CETA stellt wirtschaftliche Beziehungen zwischen EU und Kanada auf neue Grundlage
CETA ist das erste umfassende Wirtschafts- und Handelsabkommen der EU mit einem Industriestaat und soll die wirtschaftlichen
Beziehungen zwischen der Union und Kanada auf eine neue vertragliche Grundlage stellen und dafür einen umfassenden
Rahmen bilden, wie es in den erläuternden Bemerkungen zur Regierungsvorlage ( 152 d.B.) heißt. In diesem
Sinn enthält es unter anderem Bestimmungen über den Marktzugang für Waren, handelspolitische Schutzmaßnahmen,
die Abschaffung technischer Handelshemmnisse, gesundheitspolitische und pflanzenschutzrechtliche Maßnahmen,
Zoll- und Handelserleichterungen, Investitionen, Subventionen, grenzüberschreitende Dienstleistungen, die
gegenseitige Anerkennung von Berufsqualifikationen, interne Regulierung, Finanzdienstleistungen, öffentliche
Beschaffungen, geistiges Eigentum, Handel und nachhaltige Entwicklung sowie Transparenz und Streitbeilegung. Letztere
ist in einem eigenen Abschnitt normiert, der detaillierte Regelungen über Konsultations- und Mediationsverfahren
sowie Schiedsverfahren vorsieht.
Weite Teile von CETA sind bereits am 21. September vorläufig in Kraft getreten. Das betrifft etwa den Abbau
von Zöllen und anderen Handelshemmnissen. Dadurch sind gemäß den Erläuterungen bereits 98%
aller Zolltariflinien abgeschafft. Insgesamt werden beide Seiten nach vollständiger Umsetzung die Zölle
für mehr als 99% aller Zolltarifpositionen beseitigen (100% bei Industriewaren, 95% bei Agrarprodukten). Bei
sensiblen Agrarprodukten wurden allerdings Marktzugangsquoten für Kanada vereinbart.
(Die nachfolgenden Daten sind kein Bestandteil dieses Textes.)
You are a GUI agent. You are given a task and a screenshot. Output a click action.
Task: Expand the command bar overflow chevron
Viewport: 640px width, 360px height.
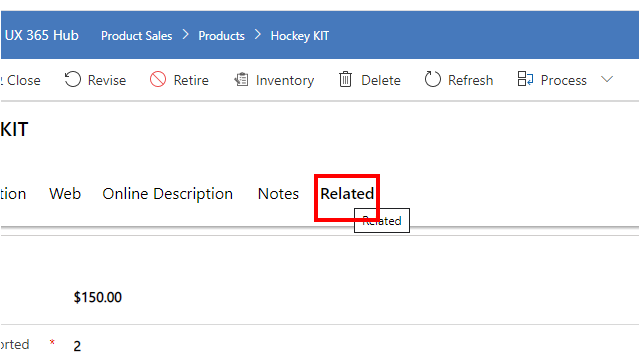(607, 79)
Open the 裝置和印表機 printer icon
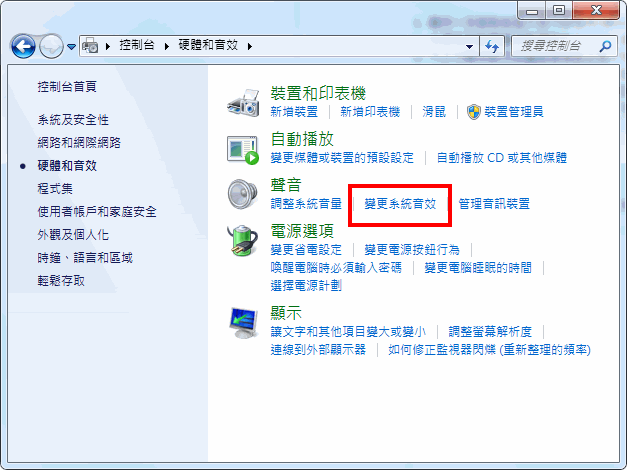The image size is (627, 470). click(243, 103)
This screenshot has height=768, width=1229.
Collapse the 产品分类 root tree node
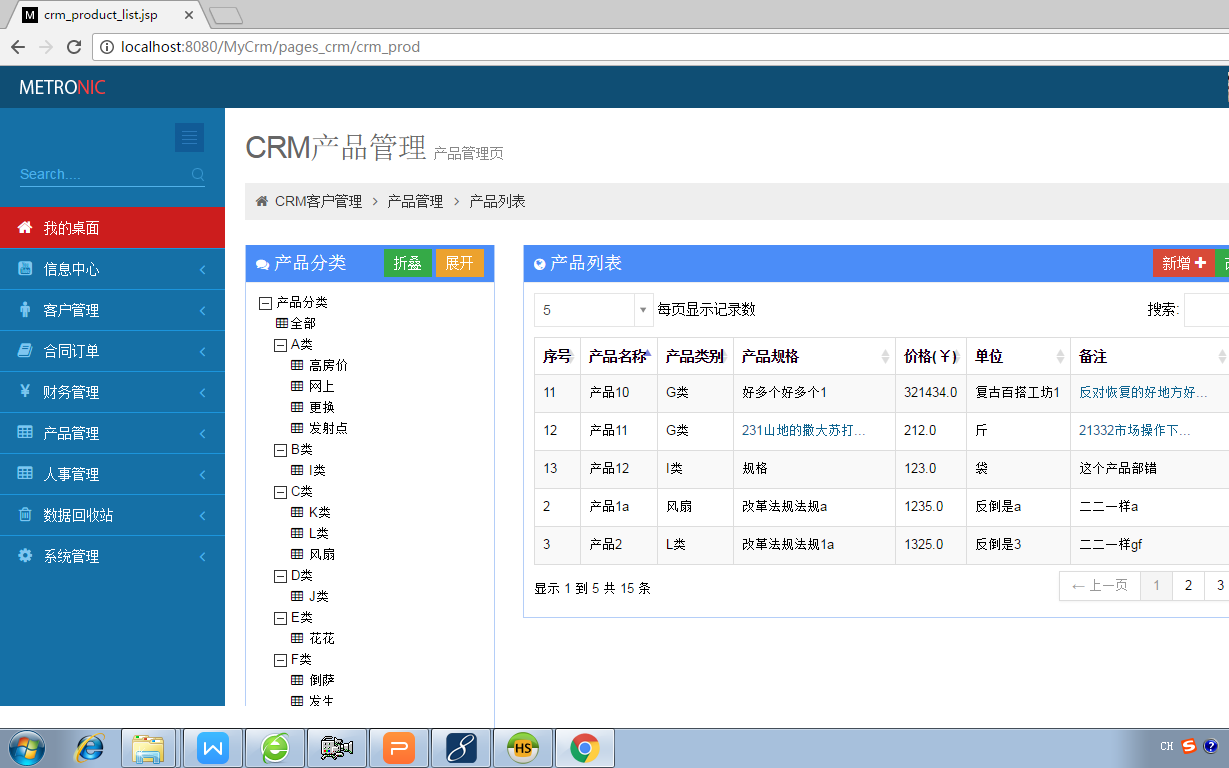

Grundsätzlich ist CETA ein sogenanntes gemischtes Abkommen, da es Kompetenzen sowohl der Europäischen
Union als auch der Mitgliedstaaten berührt. Daher bedarf es für ein endgültiges Inkrafttreten auch
der Genehmigung durch sämtliche EU-Länder. Insbesondere die im Abkommen enthaltenen Sonderklagsrechte
für Investoren werden erst nach Abschluss des Ratifizierungsprozesses in allen 28 EU-Staaten wirksam.